Prendre des photos, j’hais ça. C’est de famille. Mon père hait ça, ma mère hait ça, mon frère hait ça. Ma sœur, parlez-y-en même pas. Ma grand-mère de la fesse droite, pas capabe! Mon grand-père de la fesse gauche, forget it! Quand je me retrouve devant un objectif, y me pousse des défauts que j’ai même pas. Un sourire jaune fluo, une fossette dans le front, quarante livres de plus, trente-six mille mentons. Je suis pas photogénique.

Je suis pas passéiste. Non plus. Si je meurs, sortez-moi pas vos affaires de scrapbooking. Mon album de bébé tient dans un cartable d’un demi-pouce. J’apparais même pas sur ma photo de classe de première année. Sur le frigo, chez nous, y’a rien que des notes, des mots. Des aimants. Des « achètes du lait. Bonne journée. xox »

Je suis anti méga pixels, ennemi des flashs, opposante du zoom, impliquée dans la lutte contre les contre-jour, pis les filtres, pis les « ouin, met toi là, rapproche toi, prends en une autre, montre ton beau profil, lèves ta tête, fais comme si tu regardais ailleurs. »

Je suis contre Facebook. Pas trop. Juste un peu. Contre Facebook pis sa belle philosophie profonde du paraître. Juste à en parler, je bave. Douce musique qu’est celle des clics que génère la gang de filles aux pommes, qui ont l’air d’être venues dans le verger, d’ailleurs, rien que pour s’alimenter le wall de moments inoubliables.

Je respecte les gens qui aiment ça, mais moi, ça me branche pas.

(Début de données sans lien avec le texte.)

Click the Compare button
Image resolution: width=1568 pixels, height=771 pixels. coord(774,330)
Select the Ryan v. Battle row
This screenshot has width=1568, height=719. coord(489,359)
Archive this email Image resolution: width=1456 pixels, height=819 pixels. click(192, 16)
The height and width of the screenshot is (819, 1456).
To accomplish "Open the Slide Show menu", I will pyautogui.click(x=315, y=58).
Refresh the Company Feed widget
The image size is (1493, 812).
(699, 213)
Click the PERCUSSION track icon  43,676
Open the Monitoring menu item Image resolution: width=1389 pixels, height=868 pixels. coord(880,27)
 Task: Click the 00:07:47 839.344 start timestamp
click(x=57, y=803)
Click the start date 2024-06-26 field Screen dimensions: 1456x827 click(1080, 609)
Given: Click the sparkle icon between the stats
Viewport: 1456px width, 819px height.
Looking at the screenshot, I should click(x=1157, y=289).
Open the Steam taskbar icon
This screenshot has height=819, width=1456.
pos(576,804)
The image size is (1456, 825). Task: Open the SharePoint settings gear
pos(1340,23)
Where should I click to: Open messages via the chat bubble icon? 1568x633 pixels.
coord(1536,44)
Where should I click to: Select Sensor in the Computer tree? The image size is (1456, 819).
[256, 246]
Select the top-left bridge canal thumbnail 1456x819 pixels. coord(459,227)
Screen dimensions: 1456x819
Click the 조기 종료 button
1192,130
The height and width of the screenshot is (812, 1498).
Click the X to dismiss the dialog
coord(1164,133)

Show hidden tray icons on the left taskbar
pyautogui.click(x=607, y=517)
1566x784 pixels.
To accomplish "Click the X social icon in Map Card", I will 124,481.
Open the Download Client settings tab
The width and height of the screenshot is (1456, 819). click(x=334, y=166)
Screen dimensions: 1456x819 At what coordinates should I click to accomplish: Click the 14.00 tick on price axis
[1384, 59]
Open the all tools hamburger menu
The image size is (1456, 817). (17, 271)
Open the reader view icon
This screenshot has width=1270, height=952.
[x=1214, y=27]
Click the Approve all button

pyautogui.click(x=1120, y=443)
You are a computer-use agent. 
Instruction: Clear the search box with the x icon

Je sais que c’est tout un art, de capturer l’essence d’une face, ou d’une ville, ou d’un ciel. Y’a des images que je trouve belles. Je parle pas de photographies artistiques, je parle de facebookite. De « regarde-moi, moi aussi je vais à des partys! Avoue que ça avait l’air le fun. M’envies-tu là? M’aimes-tu plus? » Je parle de quelque chose de plus grand que moi, je parle de quelque chose d’humain au boutte, mais de quelque chose que je dénonce pareil. Parce que ça me sonne une cloche de malsain. De bonheur qui s’appuie sur de l’approbation. De vanité. Une cloche de vanité. C’est triste à dire. J’y échappe pas. Non plus.

À chaque fois que mon fil d’actualités dévoile une nouvelle selfie, ou une nouvelle photo d’amoureux, de bouffe, de gang, de soirées, de voyage, je m’imagine les dix photos qui ont pas été publiées, pis le moment « sur le vif », surement gâché par la place qu’a pris l’acte du « ouin, met toi là, rapproche toi, prends en une autre, montre ton beau profil, lèves ta tête, fais comme si tu regardais ailleurs. » J’ai toujours une pensée pour le verre de vin pas bu, pour le rire par ris, pour la pomme pas cueillie, pour le bec donné à moitié, pour le souvenir qui s’en venait, mais qui a été interrompu par la p’tite lumière d’un iPhone.

J’ai l’impression qu’un vrai beau souvenir, ça se capture pas. Mes doigts dans ses cheveux, l’odeur du printemps, le sentiment d’être petite, ou l’effet que ça me fait, quand je vois le soleil qui reflète sur l’asphalte, le bonheur que j’ai d’être avec mes amis, mon cœur qui se serre, mes yeux pleins d’eau, mes mains moites, mon souffle coupé.